就听到时而有人谈论水三妹病势汹汹,以至于水米不进!
若是旁的村人受病痛折磨,柳榆定会同情一二,只这人换成水三妹,柳榆权当个新闻听,末了回家,又同年氏长生等人分享一遭。
“我昨儿去村长家里借雨布,还听鲜哥儿娘说水三妹是气病的,说是长寿又往赌坊赌输四十两银子,说是还想借鲜哥儿聘礼呐!被任氏一口拒了!”
柳福生甚少掺和家里人常叙的家长里短。
这会儿他开口说这件事,显见得也觉水三妹离谱。
“哎吆,这死娘们脸皮够厚的,她怎开的了口借别人的聘礼还赌债,鲜哥儿他娘没一口啐她脸上!”
年氏听完,眼神就是一厉,这两日她去村里搜罗鸡蛋,也听到一些风言风语,许是水三妹昨儿还没这般厉害,她听说的却是不多。
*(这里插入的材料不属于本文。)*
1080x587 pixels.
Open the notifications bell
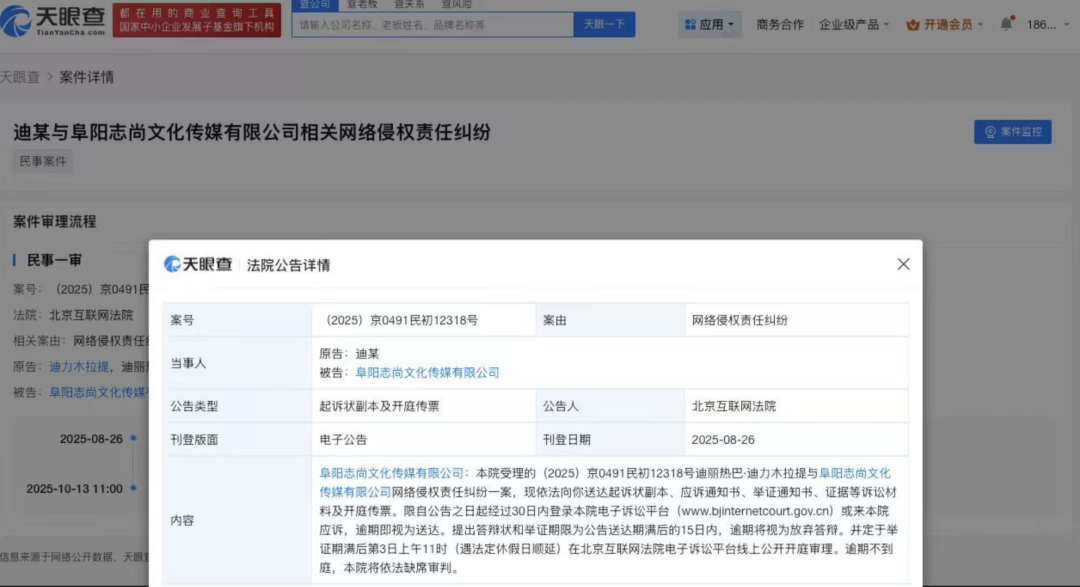[x=1006, y=24]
这会儿听这婆娘竟是惦记三子下到何家的聘礼,气就不打一处来,直把水三妹骂了个狗血淋头。
“许是孩子将要成婚,鲜哥儿他娘倒没同水三妹计较,家里这两日做给鲜哥儿补身的动作,还都会盛出一海碗送与田家!”
这些都是任氏在村口吆喝的,说水三妹便是躺在炕上起不来身,都还没日没夜骂着黄英,嗓子都骂的嘶哑还不停口!
柳福生摇摇头,也不知如何说水三妹办的这些事,好在长喜还算体贴,知道夫郎无辜,没得法子,别的替不了,倒是每回水三妹开口骂人,都陪下黄英一起挨骂。
这些事儿和自家关系不大,众人看个热闹笑话,也就罢了!
东岳庙三月三逢会,有些烧头柱香的村民却是半夜就起身,柳榆为占个好位置,同柳梅香商量一番,决定由他和长生打头阵,头天晚上就去占好位置,把棚子啥的都搭上。
两袋面粉,煮好的三四百个粽子,今儿现买的两刀肉,剥的光溜溜的春笋,一坛腌雪菜,另还有约摸两百个煮好的鸡蛋。
六张小桌并三十多个马扎也在院里放着,从大房三房处借来的泥炉连同自家的足有三个。
另外还有一个洗刷好的雨布,以及一些其他杂七杂八,诸如盐、油、姜、醋等调味品,及碗盘杯筷等必需品。
这么些东西,一车可装不完,柳榆从东屋炕上又搬出一个装满米糟的大瓷盆。
霎时整个小院米酒特有的香味满溢。
柳梅香早在柳榆收拾东西的时候就去了大房和三房唤人。
不多会儿,柳茂林和柳茂叶带着柳繁俩兄弟,四个人推三辆板车就家来了。